Meanwhile, Rush Limbaugh, that right-wing radio blowhard, announced to his listeners on October 8 that he's been suffering from severe hearing loss over the past four months and is almost totally deaf. We believe the problem may go back much farther than four months, since it's long been apparent to anyone listening to Limbaugh that he's had a sort of selective hearing loss all along. For years, Limbaugh has been handicapped by his inability to receive phone calls from anyone who did not agree with him or blurt out "mega-ditto" before bussing his substantial butt.

On rare occasions, Limbaugh would allow a differing opinion to be aired, as long as his screeners could assure him that the caller was deficient enough in the powers of articulation. Sophisticated, reasonable, articulate voices have never been, and will never be, heard on Limbaugh's show. So what difference will it make if he can't hear? From what P&J can tell, none whatsoever. He was never interested in listening to anyone else, anyway.
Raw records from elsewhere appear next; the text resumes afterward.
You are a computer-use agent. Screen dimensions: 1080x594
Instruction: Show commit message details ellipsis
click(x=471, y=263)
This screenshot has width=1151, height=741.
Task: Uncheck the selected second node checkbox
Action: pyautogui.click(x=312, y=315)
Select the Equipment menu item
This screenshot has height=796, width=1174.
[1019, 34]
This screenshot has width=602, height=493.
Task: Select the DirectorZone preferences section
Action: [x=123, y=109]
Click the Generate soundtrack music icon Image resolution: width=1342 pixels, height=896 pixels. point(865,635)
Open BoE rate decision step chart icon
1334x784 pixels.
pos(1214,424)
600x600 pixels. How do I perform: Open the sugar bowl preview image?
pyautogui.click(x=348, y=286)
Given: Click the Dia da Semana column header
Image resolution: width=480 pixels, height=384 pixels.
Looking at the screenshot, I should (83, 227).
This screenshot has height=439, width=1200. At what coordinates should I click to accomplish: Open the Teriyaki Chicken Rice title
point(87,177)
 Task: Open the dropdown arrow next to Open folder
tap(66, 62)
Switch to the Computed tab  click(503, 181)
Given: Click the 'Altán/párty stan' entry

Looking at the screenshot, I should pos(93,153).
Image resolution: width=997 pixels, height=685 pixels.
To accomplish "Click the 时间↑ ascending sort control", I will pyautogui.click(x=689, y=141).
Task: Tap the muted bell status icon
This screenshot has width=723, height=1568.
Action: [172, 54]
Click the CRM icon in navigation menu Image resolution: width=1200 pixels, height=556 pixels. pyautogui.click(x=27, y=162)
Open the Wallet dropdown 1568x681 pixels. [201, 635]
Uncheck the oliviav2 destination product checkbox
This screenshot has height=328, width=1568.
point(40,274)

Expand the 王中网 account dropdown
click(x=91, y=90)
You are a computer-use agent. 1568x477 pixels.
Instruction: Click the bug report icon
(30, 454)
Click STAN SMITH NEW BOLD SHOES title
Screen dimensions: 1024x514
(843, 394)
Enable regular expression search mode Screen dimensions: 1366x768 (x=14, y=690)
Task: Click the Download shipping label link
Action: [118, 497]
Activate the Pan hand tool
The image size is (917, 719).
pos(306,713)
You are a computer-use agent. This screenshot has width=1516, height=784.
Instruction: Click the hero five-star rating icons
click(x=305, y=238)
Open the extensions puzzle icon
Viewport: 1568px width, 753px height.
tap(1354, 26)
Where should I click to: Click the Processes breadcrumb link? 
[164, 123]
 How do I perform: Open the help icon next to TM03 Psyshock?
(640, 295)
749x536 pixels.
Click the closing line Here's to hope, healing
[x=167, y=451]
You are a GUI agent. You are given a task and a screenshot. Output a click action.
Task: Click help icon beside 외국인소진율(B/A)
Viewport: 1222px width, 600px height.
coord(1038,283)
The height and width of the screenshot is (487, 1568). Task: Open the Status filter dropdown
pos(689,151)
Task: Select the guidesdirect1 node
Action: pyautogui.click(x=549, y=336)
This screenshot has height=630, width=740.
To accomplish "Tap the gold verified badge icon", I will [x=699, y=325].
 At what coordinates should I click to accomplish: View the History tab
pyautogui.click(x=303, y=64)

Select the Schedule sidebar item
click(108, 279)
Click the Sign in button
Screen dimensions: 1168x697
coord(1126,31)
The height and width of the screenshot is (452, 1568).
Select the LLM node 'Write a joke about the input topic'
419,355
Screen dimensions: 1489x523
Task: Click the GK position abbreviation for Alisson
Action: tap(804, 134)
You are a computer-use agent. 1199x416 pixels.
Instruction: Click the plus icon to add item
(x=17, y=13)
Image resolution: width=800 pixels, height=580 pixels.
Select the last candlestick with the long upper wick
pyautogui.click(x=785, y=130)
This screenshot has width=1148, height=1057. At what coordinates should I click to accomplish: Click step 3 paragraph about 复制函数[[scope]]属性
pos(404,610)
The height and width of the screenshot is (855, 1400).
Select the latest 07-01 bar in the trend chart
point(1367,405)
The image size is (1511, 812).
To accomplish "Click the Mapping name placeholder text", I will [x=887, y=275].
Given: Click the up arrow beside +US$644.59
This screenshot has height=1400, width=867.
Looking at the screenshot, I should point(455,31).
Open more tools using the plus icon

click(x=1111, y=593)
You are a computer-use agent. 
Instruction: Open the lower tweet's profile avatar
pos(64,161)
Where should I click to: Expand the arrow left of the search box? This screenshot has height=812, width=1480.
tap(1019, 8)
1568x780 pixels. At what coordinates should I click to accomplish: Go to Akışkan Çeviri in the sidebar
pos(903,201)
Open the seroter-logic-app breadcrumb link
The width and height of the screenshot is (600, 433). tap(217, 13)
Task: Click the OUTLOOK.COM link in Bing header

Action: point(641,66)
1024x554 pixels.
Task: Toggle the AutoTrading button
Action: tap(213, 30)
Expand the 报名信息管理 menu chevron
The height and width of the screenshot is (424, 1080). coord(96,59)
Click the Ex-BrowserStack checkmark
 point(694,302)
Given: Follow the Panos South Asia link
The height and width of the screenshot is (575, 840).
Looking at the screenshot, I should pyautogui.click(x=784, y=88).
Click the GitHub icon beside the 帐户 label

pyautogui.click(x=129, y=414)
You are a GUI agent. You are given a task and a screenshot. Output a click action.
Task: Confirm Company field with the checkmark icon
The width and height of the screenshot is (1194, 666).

Mark Bingham, American hero

Of course, we all recall the disgraceful comments by the American Talibanistas, Jerry Falwell and Pat Robertson, blaming "pagans and abortionists, feminists, gays and lesbians . . . the ACLU (and) People for the American Way," as being morally culpable for creating an atmosphere to make the atrocities of September 11 possible. While apologizing for being over-the-top, Falwell and Robertson have never apologized for their theological basis for saying such a thing. That's because they still believe it.

In case you haven't heard of Mark Bingham yet, here's a little story about what a real-life gay man did after being caught up in the September 11 attacks.

Bingham, 31, an openly gay PR executive, owner of The Bingham Group (offices in San Francisco and New York), was one of the passengers on United Airlines Flight 93, the aircraft that crashed into a field in Pennsylvania. He was among the group of passengers that thwarted the hijackers from continuing to their intended target in Washington.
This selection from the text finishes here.